MARKHAM, Ont. — Oliver & Bonacini Hospitality (O&B) has transitioned all its restaurants, catering and entertainment venues across Canada to Silverware POS.

Silverware develops enterprise point-of-sale solutions for large venue operations and deploys systems to meet the needs of multi-revenue operations with restaurants, bars, lounges, room service, banquet and retail facilities.

A key criteria for O&B was finding a POS platform that drives efficiency. The goal of the new system was to get food out faster and send orders to the kitchen in clear, concise ways without lag time. The company also wanted a solution that its employees would be eager to engage with since most of the wait staff are young and comfortable adopting new technology.

“The demands of today’s diners are changing,” says Charlotte Newbury, associate director of Business Operations, O&B. “At high-end restaurants, people expect personalized service with a great view and a one-of-a-kind culinary adventure. At more casual places, diners may prefer to be more interactive or self-serving with their experiences. Time is precious, and therefore they don’t want to wait on service associates to pay their bills; a scan, pay and leave scenario more aptly fits their lifestyles. To support this mix – dictated by the market and the concept – we needed a point-of-sale solution that did it all. It needed to be user friendly and give us access to the back end so we could manage and maintain it on our own. Silverware has the flexibility to do all that and much more.”

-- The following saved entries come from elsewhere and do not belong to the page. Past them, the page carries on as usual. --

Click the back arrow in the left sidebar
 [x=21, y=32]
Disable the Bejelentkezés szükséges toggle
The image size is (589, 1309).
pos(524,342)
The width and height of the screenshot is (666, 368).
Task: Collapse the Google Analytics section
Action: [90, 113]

Users can be trained on Silverware in about 45 minutes. In fact, 16 employees oversee, manage and provide back-end programming to Silverware across the foodservice enterprise. One of the newer features of Silverware being leveraged by O&B is GuestX for online ordering. The GuestX platform enables diners to seamlessly place orders and pay through their mobile phone by credit card, Apple Pay or Google Pay. It’s fully customizable to match each restaurants’ branding and ensure a consistent experience for diners whether they eat in or order out.

“When onboarding new employees or bringing a restaurant online with Silverware, everyone is amazed at the user friendliness of the system,” says Newbury. “Most servers think ‘you’ve seen one POS, you’ve seen them all,’ but that’s not the case. Our staff consistently tell us they can’t believe how intuitive Silverware is. Anything and everything you can possibly think of is already built in. Our people say they especially like the fact that pricing levels change automatically; when lunch is over and Happy Hour begins, price changes don’t have to be input manually. Whenever Silverware asks if we would like to pilot new features, we jump at the chance to provide insight.”

The company has roughly six new restaurants coming online in 2024, plus a large food hall project this spring with 16 food stalls.